I recall one article her wrote in which he claimed that women weren't funny because evolution favored funny men, while it was irrelevant for women... ignoring that those funny genes would be passed on to the female offspring as well.
Bobcat,
women also get the penis genes without actually developing a penis in most cases I'm familiar with. Clearly the same set of genes can lead to a different phenotype depending on the whole genetic environment they find themselves in. That doesn't mean the funny gene bit is true of course, it certainly is possible though.
Hitchens was a leftist. And that is why he was extoled as such a brilliant thinker and a GREAT and magnificent luminary of philosophical majesty. He owed his success to his fawning worship of Marx. Nothing else.
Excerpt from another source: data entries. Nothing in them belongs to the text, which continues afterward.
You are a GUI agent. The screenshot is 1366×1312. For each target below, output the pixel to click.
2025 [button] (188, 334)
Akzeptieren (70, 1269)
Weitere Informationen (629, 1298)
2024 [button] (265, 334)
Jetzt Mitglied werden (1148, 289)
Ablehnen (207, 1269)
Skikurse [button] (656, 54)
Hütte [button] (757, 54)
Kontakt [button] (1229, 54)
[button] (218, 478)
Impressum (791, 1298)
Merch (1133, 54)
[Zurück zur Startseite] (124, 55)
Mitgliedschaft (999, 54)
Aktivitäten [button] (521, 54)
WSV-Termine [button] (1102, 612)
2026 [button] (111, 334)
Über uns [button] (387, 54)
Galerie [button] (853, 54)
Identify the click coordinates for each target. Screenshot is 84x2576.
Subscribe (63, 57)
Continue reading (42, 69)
He was a complete sellout to the utterly bankrupt philosophy of class warfare and Marxist bigotry.
What a "great" man. Not
No, you fools. Hitchens wasn't a great thinker, but he was a great--I won't pussy out and say "very good" or something--writer, speaker, and general stylist of words. I say this as an orthodox Catholic who was against the war in Iraq and hostile to most of his other views. I saw him speak at the University of Tennessee in 2009, and he was both hugely charismatic and charming and possessed of an astounding facility with words. He talked better than most people wrote, and wrote better than nearly everyone.
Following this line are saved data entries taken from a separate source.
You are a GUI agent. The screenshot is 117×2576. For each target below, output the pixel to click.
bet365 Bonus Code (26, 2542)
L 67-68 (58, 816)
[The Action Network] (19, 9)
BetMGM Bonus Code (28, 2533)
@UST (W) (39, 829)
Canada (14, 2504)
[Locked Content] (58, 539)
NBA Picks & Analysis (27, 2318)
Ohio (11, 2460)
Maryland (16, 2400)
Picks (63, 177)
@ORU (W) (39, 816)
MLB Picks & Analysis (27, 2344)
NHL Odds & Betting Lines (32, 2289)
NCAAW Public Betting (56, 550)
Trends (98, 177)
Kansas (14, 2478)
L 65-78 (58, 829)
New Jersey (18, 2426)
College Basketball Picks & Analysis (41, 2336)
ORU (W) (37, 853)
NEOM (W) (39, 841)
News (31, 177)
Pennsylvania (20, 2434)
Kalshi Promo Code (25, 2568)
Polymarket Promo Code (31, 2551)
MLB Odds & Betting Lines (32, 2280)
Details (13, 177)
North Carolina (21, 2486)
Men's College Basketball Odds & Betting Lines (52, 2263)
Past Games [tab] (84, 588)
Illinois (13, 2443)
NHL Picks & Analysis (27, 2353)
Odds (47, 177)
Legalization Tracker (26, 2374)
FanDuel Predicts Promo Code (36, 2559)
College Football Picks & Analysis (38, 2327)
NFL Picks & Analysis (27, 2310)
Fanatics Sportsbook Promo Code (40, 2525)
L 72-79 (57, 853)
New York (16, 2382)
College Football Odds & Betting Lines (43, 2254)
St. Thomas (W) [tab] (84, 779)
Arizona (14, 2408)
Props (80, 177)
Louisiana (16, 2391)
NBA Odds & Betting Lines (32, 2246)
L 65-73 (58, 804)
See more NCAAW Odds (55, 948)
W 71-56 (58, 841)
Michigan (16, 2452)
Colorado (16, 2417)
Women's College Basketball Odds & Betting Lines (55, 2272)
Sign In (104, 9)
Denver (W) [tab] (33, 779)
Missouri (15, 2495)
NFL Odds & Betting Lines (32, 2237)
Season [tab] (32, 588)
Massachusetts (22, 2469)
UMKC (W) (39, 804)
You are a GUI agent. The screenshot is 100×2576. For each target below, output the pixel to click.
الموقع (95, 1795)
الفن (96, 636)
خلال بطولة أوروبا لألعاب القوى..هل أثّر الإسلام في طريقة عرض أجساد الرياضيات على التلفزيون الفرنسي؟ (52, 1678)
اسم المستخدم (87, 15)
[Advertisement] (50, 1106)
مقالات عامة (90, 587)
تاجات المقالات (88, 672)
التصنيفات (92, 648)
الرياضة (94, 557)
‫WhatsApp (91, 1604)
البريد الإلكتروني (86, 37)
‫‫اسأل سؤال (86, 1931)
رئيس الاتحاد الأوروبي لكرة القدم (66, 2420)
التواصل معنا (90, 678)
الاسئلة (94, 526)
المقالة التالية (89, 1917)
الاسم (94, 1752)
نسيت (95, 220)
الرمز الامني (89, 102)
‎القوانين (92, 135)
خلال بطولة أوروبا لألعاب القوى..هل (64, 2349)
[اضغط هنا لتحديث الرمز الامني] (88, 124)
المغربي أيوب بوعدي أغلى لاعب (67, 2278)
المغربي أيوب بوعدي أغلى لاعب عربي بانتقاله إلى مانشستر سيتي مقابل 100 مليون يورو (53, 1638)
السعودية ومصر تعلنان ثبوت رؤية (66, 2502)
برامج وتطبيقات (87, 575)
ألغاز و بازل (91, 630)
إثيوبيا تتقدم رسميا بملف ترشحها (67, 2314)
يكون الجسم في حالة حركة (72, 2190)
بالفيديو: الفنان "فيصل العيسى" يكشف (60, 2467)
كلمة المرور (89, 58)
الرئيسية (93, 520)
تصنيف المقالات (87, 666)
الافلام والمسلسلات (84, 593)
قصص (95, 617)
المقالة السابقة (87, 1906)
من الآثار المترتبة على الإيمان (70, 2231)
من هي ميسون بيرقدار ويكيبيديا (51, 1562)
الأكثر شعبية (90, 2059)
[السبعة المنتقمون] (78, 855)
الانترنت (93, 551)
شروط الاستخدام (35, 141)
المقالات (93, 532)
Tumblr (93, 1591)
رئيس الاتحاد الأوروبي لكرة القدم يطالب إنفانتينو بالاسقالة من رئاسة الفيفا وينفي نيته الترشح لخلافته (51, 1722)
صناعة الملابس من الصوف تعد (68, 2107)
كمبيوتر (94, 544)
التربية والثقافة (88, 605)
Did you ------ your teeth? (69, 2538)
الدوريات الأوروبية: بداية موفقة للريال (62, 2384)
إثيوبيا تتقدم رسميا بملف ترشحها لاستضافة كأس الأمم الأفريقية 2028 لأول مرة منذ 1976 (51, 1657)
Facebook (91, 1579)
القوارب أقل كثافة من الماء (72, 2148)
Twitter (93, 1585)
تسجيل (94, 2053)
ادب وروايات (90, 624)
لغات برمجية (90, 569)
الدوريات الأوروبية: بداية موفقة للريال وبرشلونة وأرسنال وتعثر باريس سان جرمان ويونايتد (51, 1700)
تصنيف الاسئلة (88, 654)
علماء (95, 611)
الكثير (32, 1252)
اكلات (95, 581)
That said, he was polemical to the point of punditry--and on a lot of things, just kind of stupid--and no one will know who he is in fifteen or twenty years. But everything he wrote and said, even when it was wrong and stupid, was striking and comely and interesting. He was wrong, but he was brilliantly, admirably wrong.
But everything he wrote and said, even when it was wrong and stupid, was striking and comely and interesting. He was wrong, but he was brilliantly, admirably wrong.
That's because he had a way with words, but that's about it. He was all style and no substance.